Trump attacca il Papa: ‘Se non fossi alla Casa Bianca, non sarebbe pontefice’ | Scontro epocale Usa-Chiesa

Renato
Un attacco frontale, di una veemenza mai vista prima, ha scosso il panorama politico-religioso internazionale. Donald Trump, con un post infuocato sulla piattaforma Truth, ha preso di mira Papa Leone XIV, il primo pontefice americano della storia. Le parole del tycoon non hanno lasciato spazio a interpretazioni, definendo il Santo Padre “debole e pessimo nella politica estera”. Un’accusa che segna un punto di rottura netto, con Trump che ha persino insinuato: “Se non fossi alla Casa Bianca, non sarebbe pontefice“. Un’affermazione dirompente che mette in discussione l’autorità e la legittimità della sua nomina. Trump non ha nascosto la sua predilezione per un altro membro della famiglia papale: “Preferisco di gran lunga suo fratello Louis che è totalmente Maga. Lui ha capito tutto”, ha tuonato, aggiungendo benzina sul fuoco. L’affondo arriva mentre il presidente è alle prese con un conflitto che sembra sfuggirgli di mano, con le prossime elezioni di Midterm all’orizzonte. La scelta di attaccare direttamente il Capo della Chiesa Cattolica Americana rappresenta una mossa audace, e per molti, sconsiderata, che promette di avere risonanze profonde ben oltre i confini di Washington e del Vaticano, ponendo interrogativi sul futuro delle relazioni tra politica e fede negli Stati Uniti.

La risposta ferma del pontefice e le ragioni dello scontro

La replica del Pontefice, giunta quasi in tempo reale dal suo viaggio in Algeria, non si è fatta attendere.

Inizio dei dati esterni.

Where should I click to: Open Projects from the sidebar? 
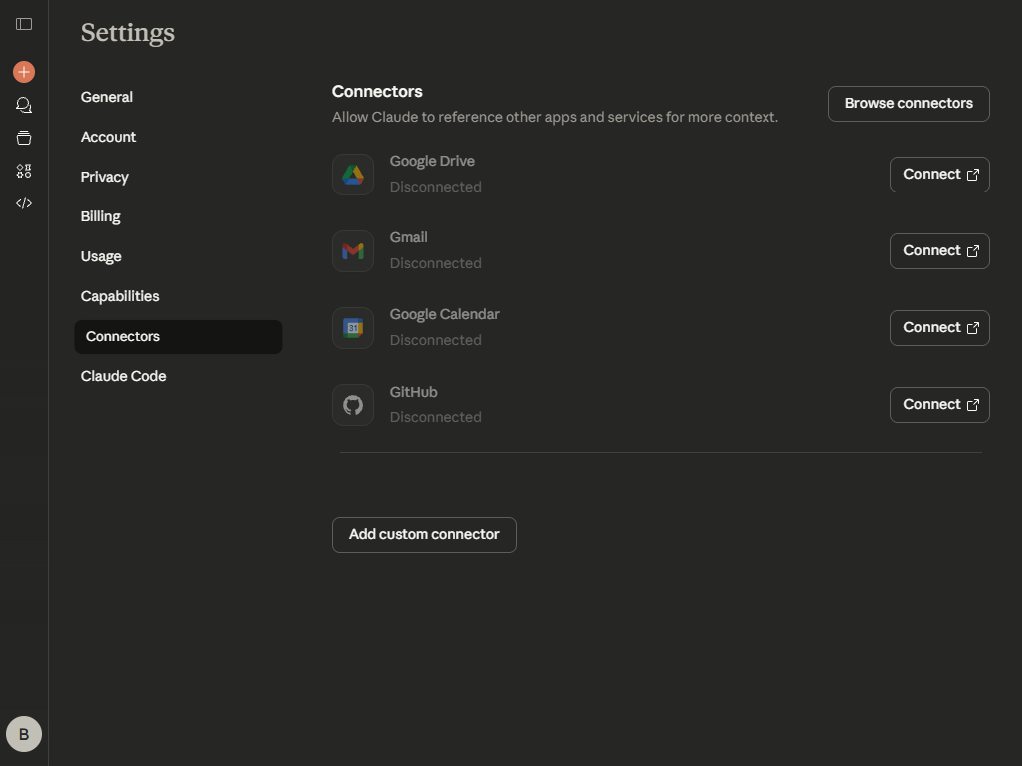pyautogui.click(x=24, y=138)
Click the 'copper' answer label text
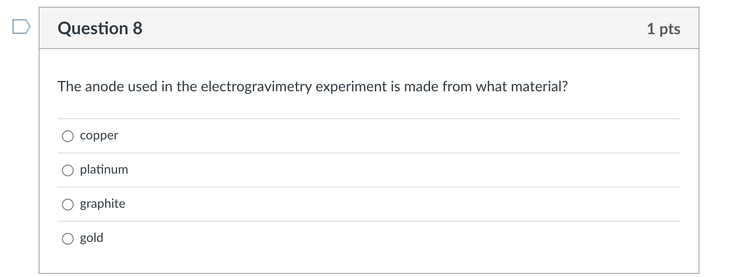Screen dimensions: 739x277 (99, 135)
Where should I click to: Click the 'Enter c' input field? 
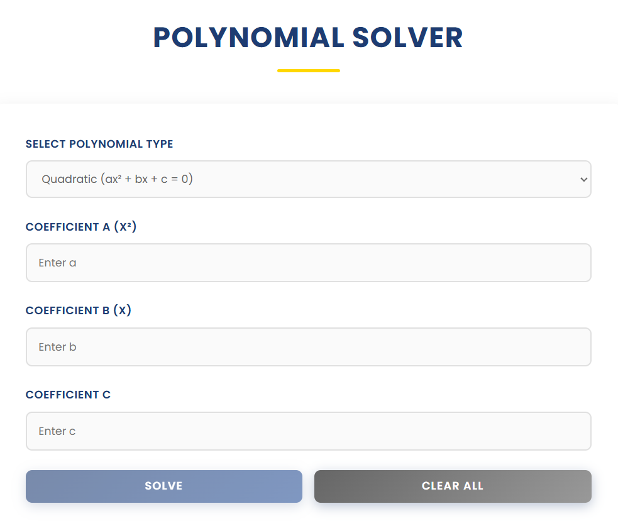tap(308, 431)
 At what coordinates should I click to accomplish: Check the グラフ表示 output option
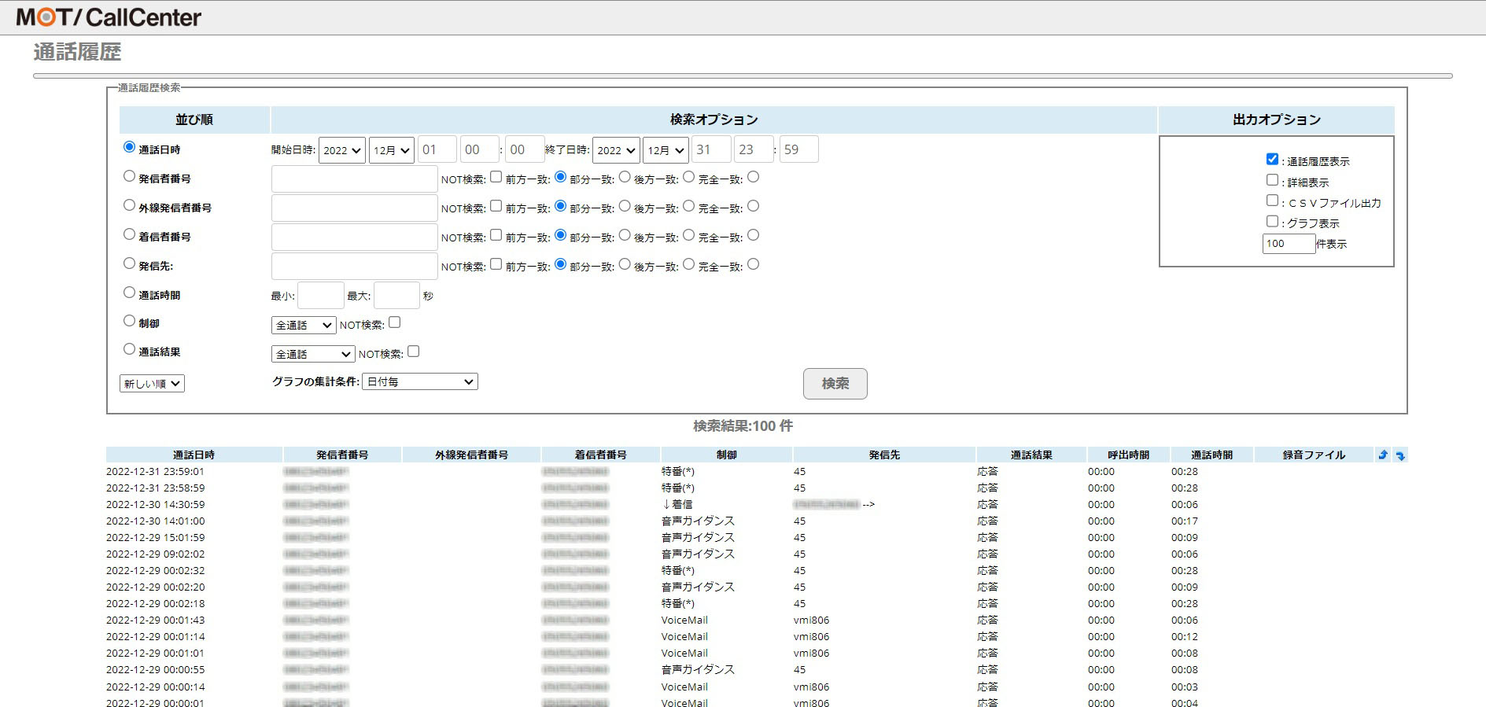pos(1272,222)
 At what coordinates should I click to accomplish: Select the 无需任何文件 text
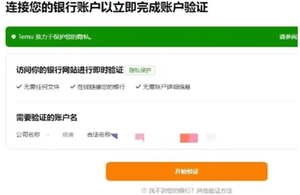42,87
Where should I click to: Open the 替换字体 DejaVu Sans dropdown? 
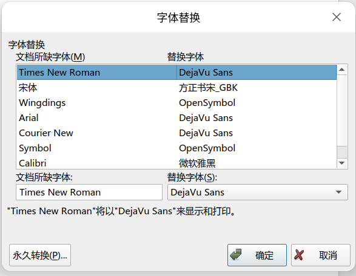258,192
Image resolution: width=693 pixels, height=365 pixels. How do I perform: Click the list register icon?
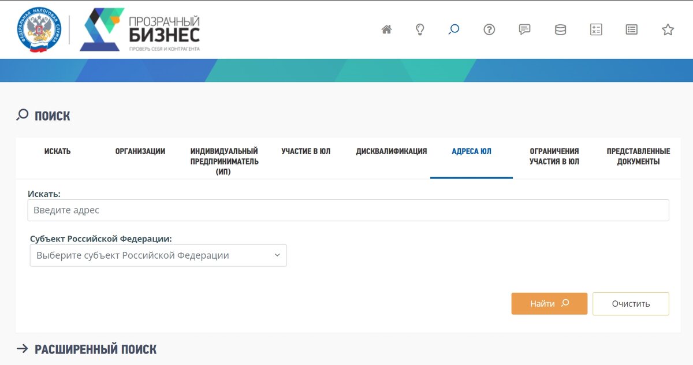tap(632, 29)
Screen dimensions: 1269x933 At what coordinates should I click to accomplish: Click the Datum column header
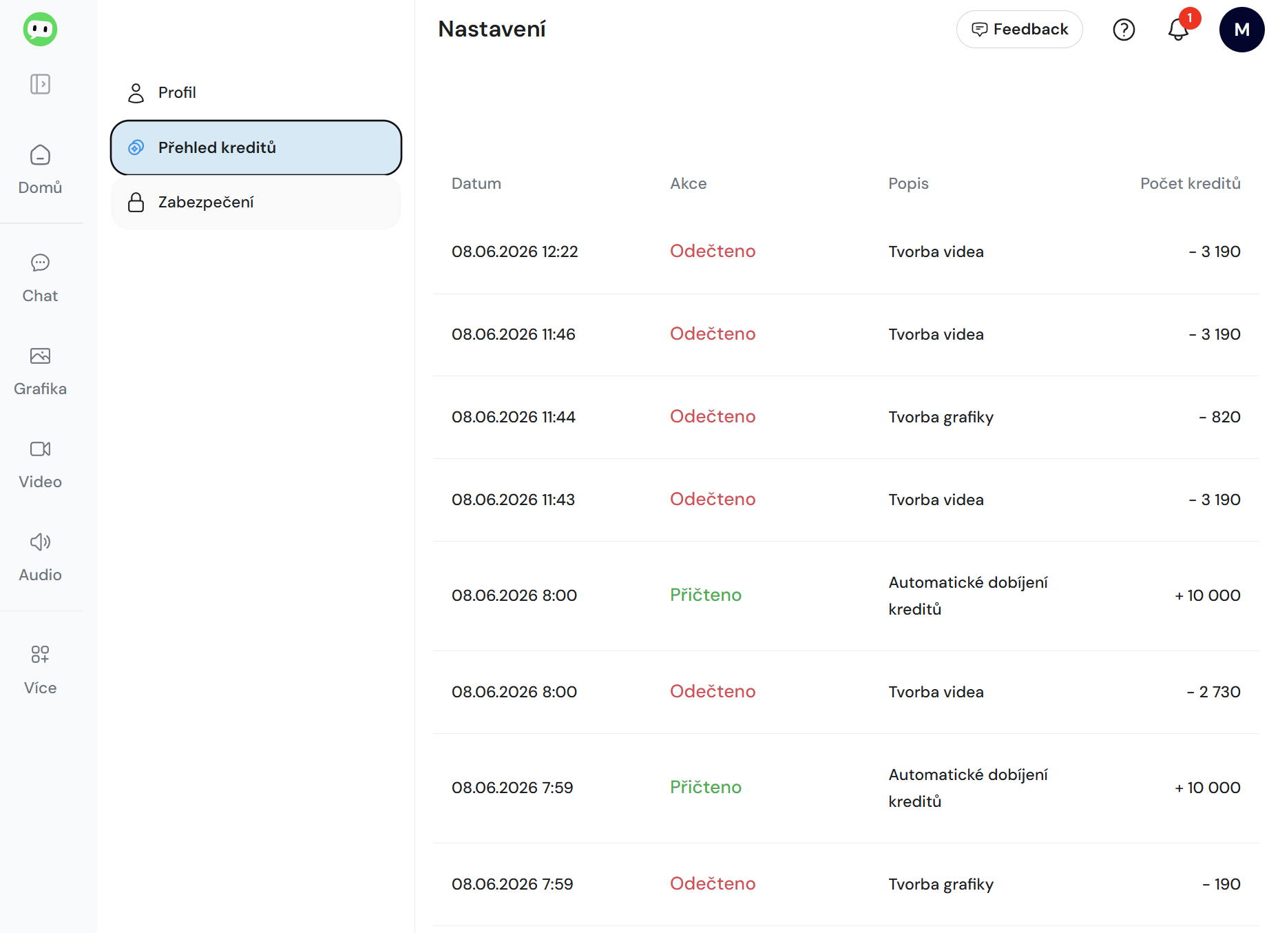coord(476,183)
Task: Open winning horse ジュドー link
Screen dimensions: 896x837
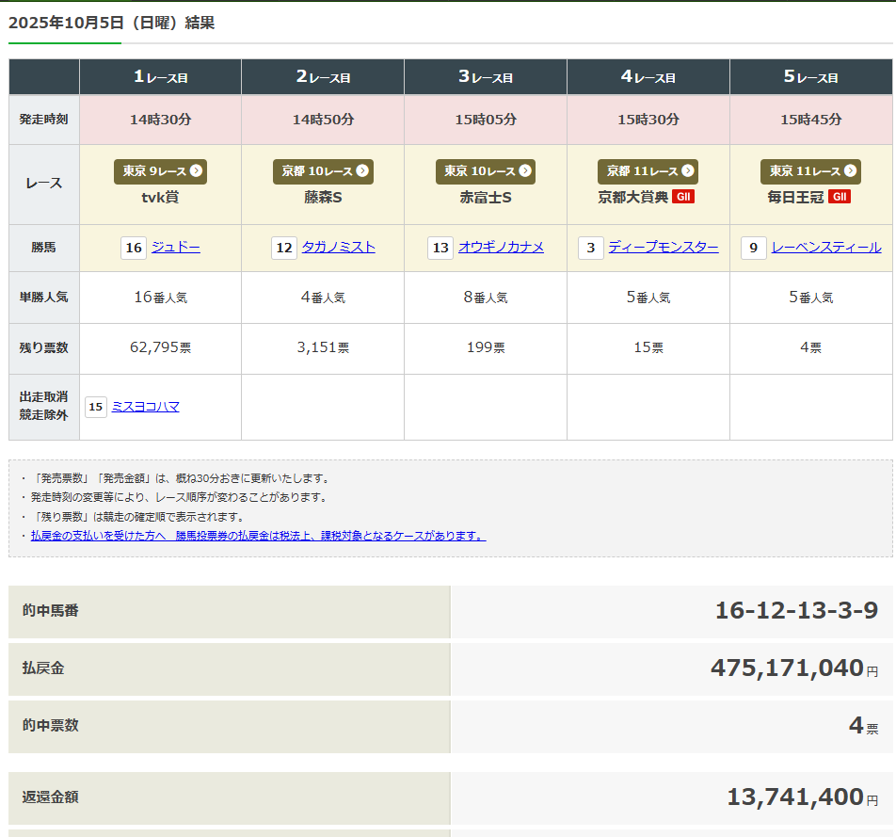Action: (176, 248)
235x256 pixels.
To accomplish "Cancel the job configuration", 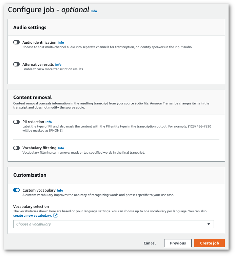I will point(150,243).
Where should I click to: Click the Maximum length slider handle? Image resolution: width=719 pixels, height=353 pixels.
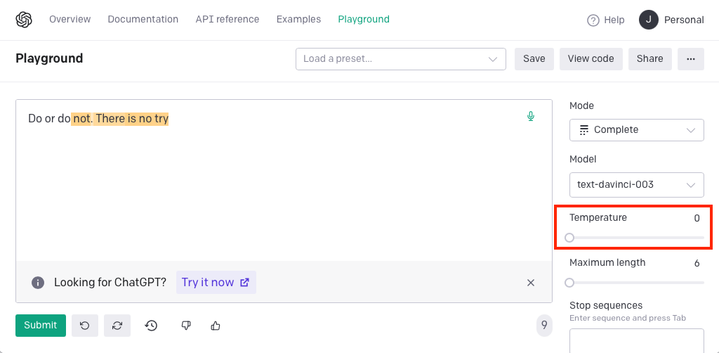point(569,283)
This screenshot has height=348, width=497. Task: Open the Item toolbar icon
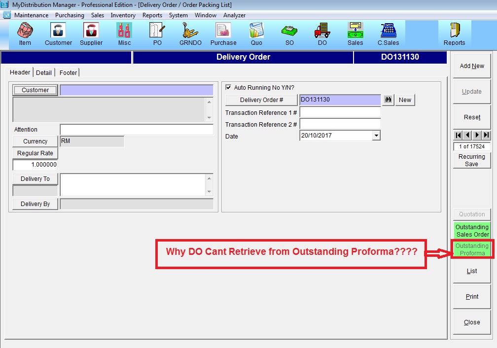pos(25,34)
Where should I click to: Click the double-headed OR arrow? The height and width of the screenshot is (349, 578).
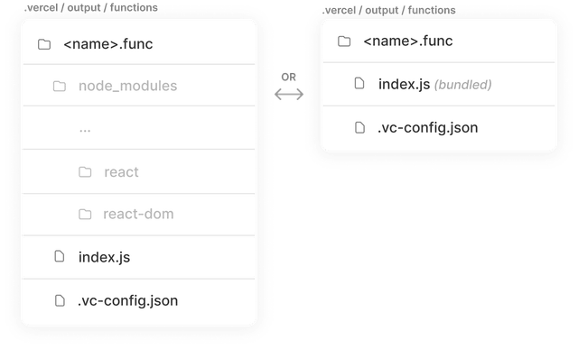tap(289, 95)
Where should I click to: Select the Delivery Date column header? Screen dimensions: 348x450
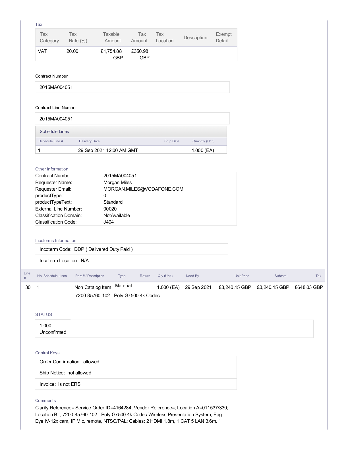(x=89, y=141)
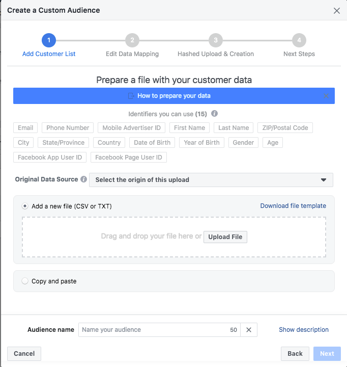Click the step 4 Next Steps circle
Viewport: 347px width, 367px height.
(299, 40)
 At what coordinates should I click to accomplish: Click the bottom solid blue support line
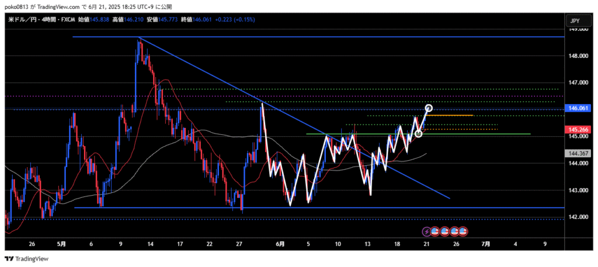click(x=350, y=207)
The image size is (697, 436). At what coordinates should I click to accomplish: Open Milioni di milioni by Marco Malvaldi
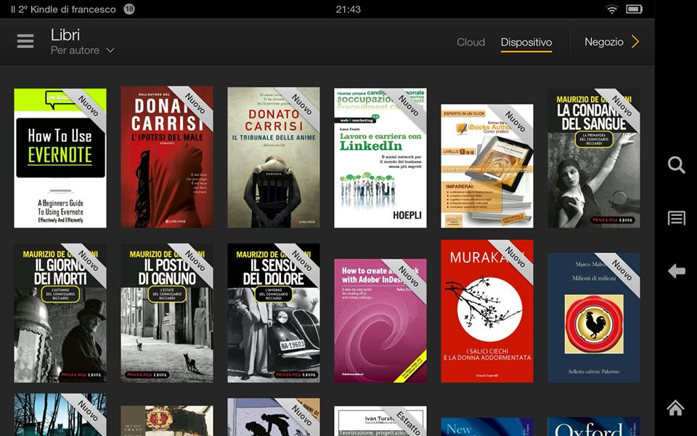(593, 317)
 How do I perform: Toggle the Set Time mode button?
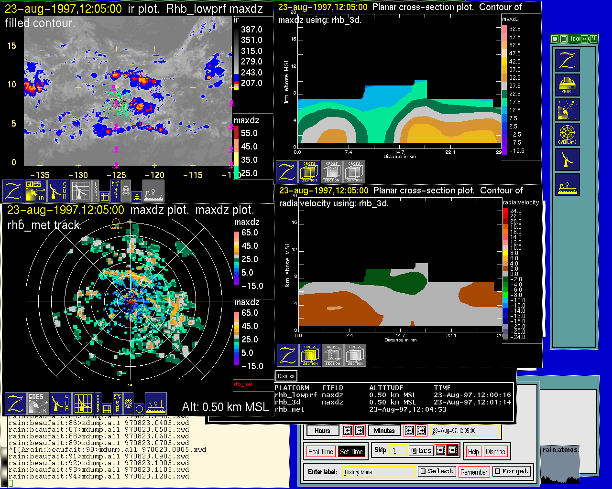[351, 452]
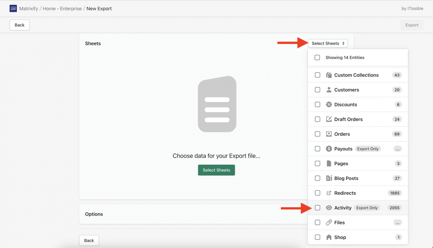The height and width of the screenshot is (248, 433).
Task: Click the Payouts dollar icon
Action: 329,148
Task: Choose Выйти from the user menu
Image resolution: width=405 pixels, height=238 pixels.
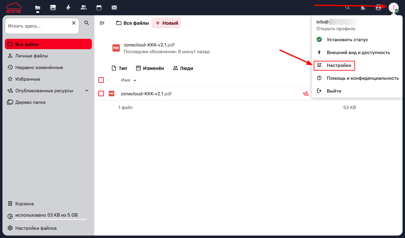Action: pos(334,91)
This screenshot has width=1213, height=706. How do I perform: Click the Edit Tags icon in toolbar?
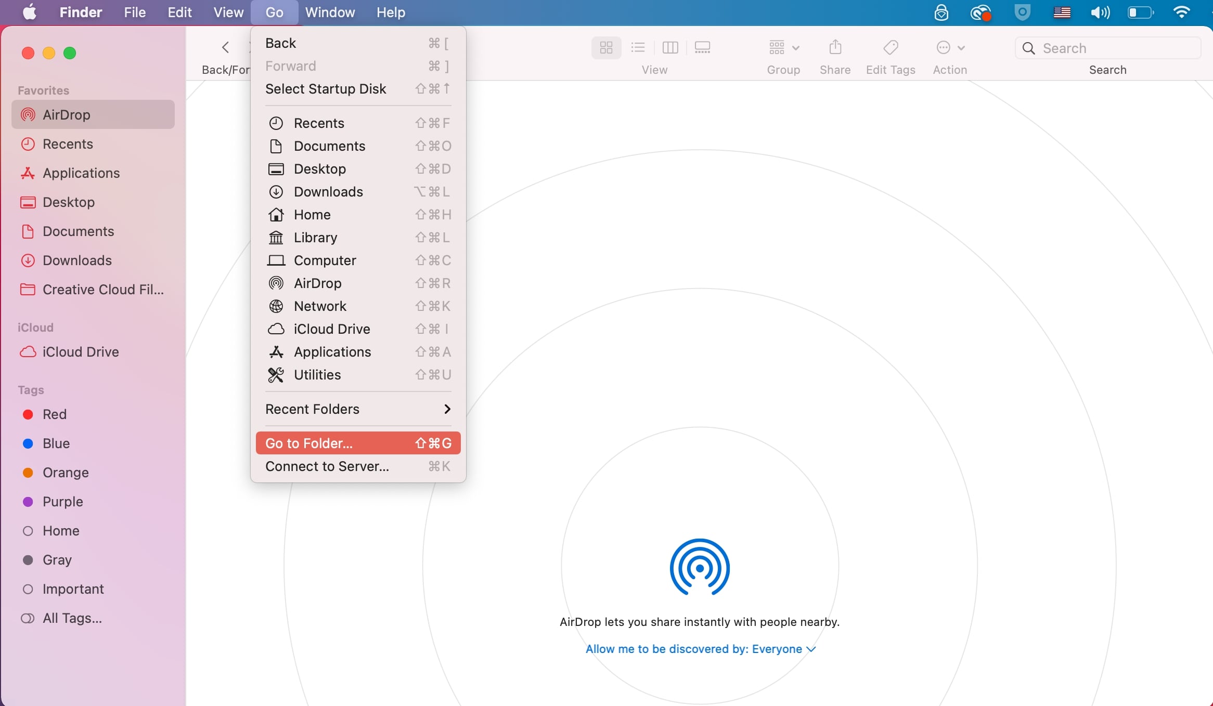point(890,48)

Papa Leone XIV ha risposto con una calma ma decisa compostezza: “Non mi fa paura” e “non voglio aprire un dibattito”, ha dichiarato ai giornalisti. Ribadendo la sua missione spirituale, ha aggiunto: “Non sono un politico: smettiamola con le guerre! Continuerò a parlare ad alta voce contro i conflitti”. Le parole di Trump, giunte nella notte tra domenica e lunedì, sembrano dettate da una profonda frustrazione. Il presidente è apparso irritato per l’incapacità di risolvere un conflitto cruciale, che sta mettendo a repentaglio le sue prospettive nelle prossime elezioni di metà mandato. Poco dopo, Trump ha rincarato la dose, insistendo: “Non c’è nulla di cui scusarsi”, affermando che il Papa “ha detto cose che sono sbagliate”. Le accuse si sono estese alla politica migratoria, con il Pontefice definito “debole sulla criminalità” in riferimento ai migranti, e alla posizione del Papa sull’Iran, con Trump che ha sostenuto il suo approccio energico contro il Paese mediorientale durante un improvvisato show alla Casa Bianca, nato per sponsorizzare l’abolizione delle tasse sulle mance ma trasformato in un palco per il suo sfogo.

Dai migranti all’iran: un confronto ideologico profondo

Questo recente scambio di battute non è un episodio isolato, ma l’apice di un confronto ideologico che si protrae da mesi. I primi screzi tra Donald Trump e Papa Leone XIV risalgono alla stretta della Casa Bianca sull’immigrazione, caratterizzata da raid nelle maggiori città americane, inclusa la nativa Chicago del Pontefice. Successivamente, le tensioni si sono acuite sulle dichiarazioni del Papa riguardanti l’Iran, quando aveva definito “inaccettabile” la minaccia di Trump di distruggere un’intera civiltà, invocando a gran voce la pace in Medio Oriente. Durante la Domenica delle Palme, Leone XIV aveva inoltre esortato a non usare Dio per giustificare la guerra, parole che molti avevano interpretato come un monito diretto al capo del Pentagono, Pete Hegseth, e alle sue frequenti citazioni di fede per spiegare il conflitto. La rabbia di Trump si è manifestata appieno su Truth dopo il fallimento dei colloqui di pace tra Stati Uniti e Iran in Pakistan, con il presidente che ha criticato il Papa per aver attaccato il Venezuela e per aver messo in discussione il suo operato sulla criminalità e il mercato azionario, rivendicando la sua elezione “schiacciante”.